**What the task requires:** Convert the lines of the source data below into a numbered list, leaving out any blank lines.

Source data

++++++++

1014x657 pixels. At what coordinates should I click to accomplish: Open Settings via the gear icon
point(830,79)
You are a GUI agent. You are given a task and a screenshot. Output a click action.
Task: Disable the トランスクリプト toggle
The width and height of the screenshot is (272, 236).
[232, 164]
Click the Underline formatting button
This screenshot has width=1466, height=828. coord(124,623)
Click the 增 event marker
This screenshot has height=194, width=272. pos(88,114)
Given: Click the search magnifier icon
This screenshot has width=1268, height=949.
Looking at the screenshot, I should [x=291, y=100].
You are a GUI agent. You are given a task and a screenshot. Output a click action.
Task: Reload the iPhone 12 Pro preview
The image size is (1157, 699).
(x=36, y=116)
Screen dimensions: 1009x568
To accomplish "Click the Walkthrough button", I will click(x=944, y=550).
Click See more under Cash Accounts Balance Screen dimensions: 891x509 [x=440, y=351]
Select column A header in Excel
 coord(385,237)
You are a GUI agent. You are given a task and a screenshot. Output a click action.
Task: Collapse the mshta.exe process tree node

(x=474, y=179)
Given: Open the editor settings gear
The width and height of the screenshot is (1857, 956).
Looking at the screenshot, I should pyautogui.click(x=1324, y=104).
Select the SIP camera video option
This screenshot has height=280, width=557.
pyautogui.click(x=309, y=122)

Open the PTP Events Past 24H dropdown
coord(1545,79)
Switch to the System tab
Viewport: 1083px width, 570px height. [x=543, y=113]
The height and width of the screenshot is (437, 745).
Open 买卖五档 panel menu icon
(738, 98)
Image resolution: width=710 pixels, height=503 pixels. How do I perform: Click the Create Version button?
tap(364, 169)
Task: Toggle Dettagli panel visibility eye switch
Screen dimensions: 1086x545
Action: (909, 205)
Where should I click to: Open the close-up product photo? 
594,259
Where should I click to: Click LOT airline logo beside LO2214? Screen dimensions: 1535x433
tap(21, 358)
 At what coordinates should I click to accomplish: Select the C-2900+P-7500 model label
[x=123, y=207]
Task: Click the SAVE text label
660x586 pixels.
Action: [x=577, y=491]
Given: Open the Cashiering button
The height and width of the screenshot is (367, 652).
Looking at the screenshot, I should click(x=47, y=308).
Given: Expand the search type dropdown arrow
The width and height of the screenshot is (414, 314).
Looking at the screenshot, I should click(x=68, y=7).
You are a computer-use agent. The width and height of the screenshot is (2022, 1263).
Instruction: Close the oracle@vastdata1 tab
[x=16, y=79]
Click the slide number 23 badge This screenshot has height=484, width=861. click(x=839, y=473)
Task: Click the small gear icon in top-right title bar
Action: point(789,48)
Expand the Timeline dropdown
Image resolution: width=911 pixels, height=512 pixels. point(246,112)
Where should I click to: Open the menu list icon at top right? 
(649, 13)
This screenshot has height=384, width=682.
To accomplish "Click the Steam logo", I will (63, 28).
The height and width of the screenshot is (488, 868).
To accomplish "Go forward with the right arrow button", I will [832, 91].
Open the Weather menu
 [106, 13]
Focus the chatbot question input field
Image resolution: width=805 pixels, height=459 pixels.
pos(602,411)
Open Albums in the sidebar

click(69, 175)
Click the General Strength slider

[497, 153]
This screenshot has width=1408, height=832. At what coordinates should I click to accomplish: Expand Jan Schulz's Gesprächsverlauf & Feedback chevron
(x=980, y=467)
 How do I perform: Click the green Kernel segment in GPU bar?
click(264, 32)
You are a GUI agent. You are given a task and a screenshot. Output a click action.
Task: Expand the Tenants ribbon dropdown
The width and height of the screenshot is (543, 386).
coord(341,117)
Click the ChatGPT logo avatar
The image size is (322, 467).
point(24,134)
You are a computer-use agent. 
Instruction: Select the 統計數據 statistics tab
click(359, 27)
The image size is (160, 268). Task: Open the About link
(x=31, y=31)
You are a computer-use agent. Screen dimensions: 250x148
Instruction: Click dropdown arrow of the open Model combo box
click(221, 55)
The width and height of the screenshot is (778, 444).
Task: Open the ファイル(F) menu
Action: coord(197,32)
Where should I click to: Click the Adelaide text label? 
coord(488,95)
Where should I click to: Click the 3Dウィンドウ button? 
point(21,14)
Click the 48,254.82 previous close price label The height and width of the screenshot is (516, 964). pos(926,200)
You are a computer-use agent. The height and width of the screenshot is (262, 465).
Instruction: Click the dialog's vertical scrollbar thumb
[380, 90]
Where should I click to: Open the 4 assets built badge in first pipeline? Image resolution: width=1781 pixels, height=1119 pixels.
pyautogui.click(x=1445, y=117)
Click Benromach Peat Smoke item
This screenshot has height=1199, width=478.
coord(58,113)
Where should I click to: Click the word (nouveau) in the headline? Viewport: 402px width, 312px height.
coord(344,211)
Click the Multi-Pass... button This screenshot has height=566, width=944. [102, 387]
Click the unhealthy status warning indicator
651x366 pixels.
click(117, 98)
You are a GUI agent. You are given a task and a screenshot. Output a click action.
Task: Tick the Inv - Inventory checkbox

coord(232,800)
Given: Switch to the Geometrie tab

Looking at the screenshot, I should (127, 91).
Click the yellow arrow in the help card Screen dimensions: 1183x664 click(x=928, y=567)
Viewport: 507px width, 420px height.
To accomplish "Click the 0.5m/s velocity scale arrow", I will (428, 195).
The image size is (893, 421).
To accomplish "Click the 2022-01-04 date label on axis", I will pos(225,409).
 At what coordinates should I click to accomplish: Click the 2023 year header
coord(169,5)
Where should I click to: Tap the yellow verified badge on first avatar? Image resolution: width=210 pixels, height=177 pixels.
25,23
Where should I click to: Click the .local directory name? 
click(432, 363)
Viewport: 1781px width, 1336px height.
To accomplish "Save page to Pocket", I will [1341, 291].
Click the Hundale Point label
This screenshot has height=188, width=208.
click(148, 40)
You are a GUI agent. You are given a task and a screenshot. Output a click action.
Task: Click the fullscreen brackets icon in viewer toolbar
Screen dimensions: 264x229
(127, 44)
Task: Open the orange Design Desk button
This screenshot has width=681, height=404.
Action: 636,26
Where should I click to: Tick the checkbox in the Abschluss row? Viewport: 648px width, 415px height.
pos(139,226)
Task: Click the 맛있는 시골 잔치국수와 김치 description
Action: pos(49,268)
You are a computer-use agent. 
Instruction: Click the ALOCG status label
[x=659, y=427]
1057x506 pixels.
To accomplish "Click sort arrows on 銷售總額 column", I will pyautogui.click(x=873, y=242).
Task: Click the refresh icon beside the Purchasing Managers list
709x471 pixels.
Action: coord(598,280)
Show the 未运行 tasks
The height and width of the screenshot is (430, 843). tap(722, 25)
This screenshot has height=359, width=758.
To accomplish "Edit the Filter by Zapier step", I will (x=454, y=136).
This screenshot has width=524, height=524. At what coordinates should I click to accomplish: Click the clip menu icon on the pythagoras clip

++++++++

**Solution to the problem:**
1. 1014x657 pixels. At what coordinates should I click to accomplish: Open Settings via the gear icon
2. point(830,79)
3. You are a GUI agent. You are given a task and a screenshot. Output a click action.
4. Task: Disable the トランスクリプト toggle
5. The width and height of the screenshot is (272, 236).
6. [232, 164]
7. Click the Underline formatting button
8. This screenshot has width=1466, height=828. coord(124,623)
9. Click the 增 event marker
10. This screenshot has height=194, width=272. pos(88,114)
11. Given: Click the search magnifier icon
12. This screenshot has width=1268, height=949.
13. Looking at the screenshot, I should [x=291, y=100].
14. You are a GUI agent. You are given a task and a screenshot. Output a click action.
15. Task: Reload the iPhone 12 Pro preview
16. The image size is (1157, 699).
17. (x=36, y=116)
18. Screen dimensions: 1009x568
19. To accomplish "Click the Walkthrough button", I will click(x=944, y=550).
20. Click See more under Cash Accounts Balance Screen dimensions: 891x509 [x=440, y=351]
21. Select column A header in Excel
22.  coord(385,237)
23. You are a GUI agent. You are given a task and a screenshot. Output a click action.
24. Task: Collapse the mshta.exe process tree node
25. (x=474, y=179)
26. Given: Open the editor settings gear
27. The width and height of the screenshot is (1857, 956).
28. Looking at the screenshot, I should pyautogui.click(x=1324, y=104).
29. Select the SIP camera video option
30. This screenshot has height=280, width=557.
31. pyautogui.click(x=309, y=122)
32. Open the PTP Events Past 24H dropdown
33. coord(1545,79)
34. Switch to the System tab
35. Viewport: 1083px width, 570px height. [x=543, y=113]
36. The height and width of the screenshot is (437, 745).
37. Open 买卖五档 panel menu icon
38. (738, 98)
39. Image resolution: width=710 pixels, height=503 pixels. How do I perform: Click the Create Version button?
40. tap(364, 169)
41. Task: Toggle Dettagli panel visibility eye switch
42. Screen dimensions: 1086x545
43. Action: (909, 205)
44. Where should I click to: Open the close-up product photo? 
45. 594,259
46. Where should I click to: Click LOT airline logo beside LO2214? Screen dimensions: 1535x433
47. tap(21, 358)
48.  At what coordinates should I click to accomplish: Select the C-2900+P-7500 model label
49. [x=123, y=207]
50. Task: Click the SAVE text label
51. 660x586 pixels.
52. Action: [x=577, y=491]
53. Given: Open the Cashiering button
54. The height and width of the screenshot is (367, 652).
55. Looking at the screenshot, I should click(x=47, y=308).
56. Given: Expand the search type dropdown arrow
57. The width and height of the screenshot is (414, 314).
58. Looking at the screenshot, I should click(x=68, y=7).
59. You are a computer-use agent. The width and height of the screenshot is (2022, 1263).
60. Instruction: Close the oracle@vastdata1 tab
61. [x=16, y=79]
62. Click the slide number 23 badge This screenshot has height=484, width=861. click(x=839, y=473)
63. Task: Click the small gear icon in top-right title bar
64. Action: point(789,48)
65. Expand the Timeline dropdown
66. Image resolution: width=911 pixels, height=512 pixels. point(246,112)
67. Where should I click to: Open the menu list icon at top right? 
68. (649, 13)
69. This screenshot has height=384, width=682.
70. To accomplish "Click the Steam logo", I will (63, 28).
71. The height and width of the screenshot is (488, 868).
72. To accomplish "Go forward with the right arrow button", I will [832, 91].
73. Open the Weather menu
74.  [106, 13]
75. Focus the chatbot question input field
76. Image resolution: width=805 pixels, height=459 pixels.
77. pos(602,411)
78. Open Albums in the sidebar
79. click(69, 175)
80. Click the General Strength slider
81. [497, 153]
82. This screenshot has width=1408, height=832. At what coordinates should I click to accomplish: Expand Jan Schulz's Gesprächsverlauf & Feedback chevron
83. (x=980, y=467)
84.  How do I perform: Click the green Kernel segment in GPU bar?
85. click(264, 32)
86. You are a GUI agent. You are given a task and a screenshot. Output a click action.
87. Task: Expand the Tenants ribbon dropdown
88. The width and height of the screenshot is (543, 386).
89. coord(341,117)
90. Click the ChatGPT logo avatar
91. The image size is (322, 467).
92. point(24,134)
93. You are a computer-use agent. 
94. Instruction: Select the 統計數據 statistics tab
95. click(359, 27)
96. The image size is (160, 268). Task: Open the About link
97. (x=31, y=31)
98. You are a computer-use agent. Screen dimensions: 250x148
99. Instruction: Click dropdown arrow of the open Model combo box
100. click(221, 55)
101. The width and height of the screenshot is (778, 444).
102. Task: Open the ファイル(F) menu
103. Action: coord(197,32)
104. Where should I click to: Click the Adelaide text label? 
105. coord(488,95)
106. Where should I click to: Click the 3Dウィンドウ button? 
107. point(21,14)
108. Click the 48,254.82 previous close price label The height and width of the screenshot is (516, 964). pos(926,200)
109. You are a computer-use agent. The height and width of the screenshot is (262, 465).
110. Instruction: Click the dialog's vertical scrollbar thumb
111. [380, 90]
112. Where should I click to: Open the 4 assets built badge in first pipeline? Image resolution: width=1781 pixels, height=1119 pixels.
113. pyautogui.click(x=1445, y=117)
114. Click Benromach Peat Smoke item
115. This screenshot has height=1199, width=478.
116. coord(58,113)
117. Where should I click to: Click the word (nouveau) in the headline? Viewport: 402px width, 312px height.
118. coord(344,211)
119. Click the Multi-Pass... button This screenshot has height=566, width=944. [102, 387]
120. Click the unhealthy status warning indicator
121. 651x366 pixels.
122. click(117, 98)
123. You are a GUI agent. You are given a task and a screenshot. Output a click action.
124. Task: Tick the Inv - Inventory checkbox
125. coord(232,800)
126. Given: Switch to the Geometrie tab
127. Looking at the screenshot, I should (127, 91).
128. Click the yellow arrow in the help card Screen dimensions: 1183x664 click(x=928, y=567)
129. Viewport: 507px width, 420px height.
130. To accomplish "Click the 0.5m/s velocity scale arrow", I will (428, 195).
131. The image size is (893, 421).
132. To accomplish "Click the 2022-01-04 date label on axis", I will pos(225,409).
133.  At what coordinates should I click to accomplish: Click the 2023 year header
134. coord(169,5)
135. Where should I click to: Tap the yellow verified badge on first avatar? Image resolution: width=210 pixels, height=177 pixels.
136. 25,23
137. Where should I click to: Click the .local directory name? 
138. click(432, 363)
139. Viewport: 1781px width, 1336px height.
140. To accomplish "Save page to Pocket", I will [1341, 291].
141. Click the Hundale Point label
142. This screenshot has height=188, width=208.
143. click(148, 40)
144. You are a GUI agent. You are given a task and a screenshot. Output a click action.
145. Task: Click the fullscreen brackets icon in viewer toolbar
146. Screen dimensions: 264x229
147. (127, 44)
148. Task: Open the orange Design Desk button
149. This screenshot has width=681, height=404.
150. Action: 636,26
151. Where should I click to: Tick the checkbox in the Abschluss row? Viewport: 648px width, 415px height.
152. pos(139,226)
153. Task: Click the 맛있는 시골 잔치국수와 김치 description
154. Action: pos(49,268)
155. You are a computer-use agent. 
156. Instruction: Click the ALOCG status label
157. [x=659, y=427]
158. 1057x506 pixels.
159. To accomplish "Click sort arrows on 銷售總額 column", I will pyautogui.click(x=873, y=242).
160. Task: Click the refresh icon beside the Purchasing Managers list
161. 709x471 pixels.
162. Action: coord(598,280)
163. Show the 未运行 tasks
164. The height and width of the screenshot is (430, 843). tap(722, 25)
165. This screenshot has height=359, width=758.
166. To accomplish "Edit the Filter by Zapier step", I will (x=454, y=136).
167. This screenshot has width=524, height=524. At what coordinates should I click to accomplish: Click the clip menu icon on the pythagoras clip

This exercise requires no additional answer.